In the seven, double-blind, controlled clinical safety and efficacy trials of saxagliptin, a total of 4751 (42.0%) of the 11301 patients randomized to saxagliptin were 65 years and over, and 1210 (10.7%) were 75 years and over. No overall differences in safety or effectiveness were observed between subjects ≥65 years old and younger subjects. While this clinical experience has not identified differences in responses between the elderly and younger patients, greater sensitivity of some older individuals cannot be ruled out.
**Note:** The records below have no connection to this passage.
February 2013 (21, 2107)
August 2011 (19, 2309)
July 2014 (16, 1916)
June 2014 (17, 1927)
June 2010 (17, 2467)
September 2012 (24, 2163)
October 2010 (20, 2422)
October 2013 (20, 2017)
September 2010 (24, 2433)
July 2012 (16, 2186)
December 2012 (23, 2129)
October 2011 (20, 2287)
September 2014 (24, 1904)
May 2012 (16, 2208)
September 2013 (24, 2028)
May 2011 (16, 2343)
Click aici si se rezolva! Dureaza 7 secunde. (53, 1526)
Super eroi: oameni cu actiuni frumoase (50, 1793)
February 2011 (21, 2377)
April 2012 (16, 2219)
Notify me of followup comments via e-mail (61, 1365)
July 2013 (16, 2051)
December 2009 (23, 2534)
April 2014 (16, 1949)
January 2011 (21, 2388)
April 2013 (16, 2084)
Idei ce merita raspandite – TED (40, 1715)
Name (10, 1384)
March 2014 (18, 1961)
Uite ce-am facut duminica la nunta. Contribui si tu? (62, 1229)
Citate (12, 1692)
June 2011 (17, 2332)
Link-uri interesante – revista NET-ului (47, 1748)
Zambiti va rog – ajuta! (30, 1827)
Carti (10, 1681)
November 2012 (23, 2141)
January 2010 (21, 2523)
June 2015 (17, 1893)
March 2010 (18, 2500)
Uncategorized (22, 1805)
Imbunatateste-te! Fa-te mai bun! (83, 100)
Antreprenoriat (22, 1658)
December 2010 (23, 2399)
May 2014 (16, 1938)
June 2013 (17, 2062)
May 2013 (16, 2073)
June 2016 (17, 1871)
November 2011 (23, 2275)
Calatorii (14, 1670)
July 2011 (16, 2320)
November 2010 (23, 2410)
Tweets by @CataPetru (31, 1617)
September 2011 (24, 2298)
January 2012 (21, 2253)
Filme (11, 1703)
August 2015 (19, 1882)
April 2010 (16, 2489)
Controlled clinical studies of metformin did not include sufficient numbers of elderly patients to determine whether they respond differently from younger patients, although other reported clinical experience has not identified differences in responses between the elderly and young patients. Metformin is known to be substantially excreted by the kidney. In general, dose selection for an elderly patient should be cautious, usually starting at the low end of the dosing range, reflecting the greater frequency of decreased hepatic, renal, or cardiac function, and of concomitant disease or other drug therapy and the higher risk of lactic acidosis. Assess renal function more frequently in elderly patients [see Contraindications (4), Warnings and Precautions (5.1), and Clinical Pharmacology (12.3)].
In a 12-week randomized placebo-controlled trial, saxagliptin 2.5 mg was administered to 85 subjects with moderate (n=48) or severe (n=18) renal impairment or end-stage renal disease (ESRD) (n=19) [see Clinical Studies (14)]. The incidence of adverse events, including serious adverse events and discontinuations due to adverse events, was similar between saxagliptin and placebo. The overall incidence of reported hypoglycemia was 20% among subjects treated with saxagliptin 2.5 mg and 22% among subjects treated with placebo. Four saxagliptin-treated subjects (4.7%) and three placebo-treated subjects (3.5%) reported at least one episode of confirmed symptomatic hypoglycemia (accompanying fingerstick glucose ≤50 mg/dL).
Metformin is substantially excreted by the kidney, and the risk of metformin accumulation and lactic acidosis increases with the degree of renal impairment. KOMBIGLYZE XR is contraindicated in severe renal impairment, patients with an estimated glomerular filtration rate (eGFR) below 30 mL/min/1.73 m² [see Dosage and Administration (2.3), Contraindications (4), Warnings and Precautions (5.1) and Clinical Pharmacology (12.3)].
Use of metformin in patients with hepatic impairment has been associated with some cases of lactic acidosis. KOMBIGLYZE XR is not recommended in patients with hepatic impairment [see Warnings and Precautions (5.1)].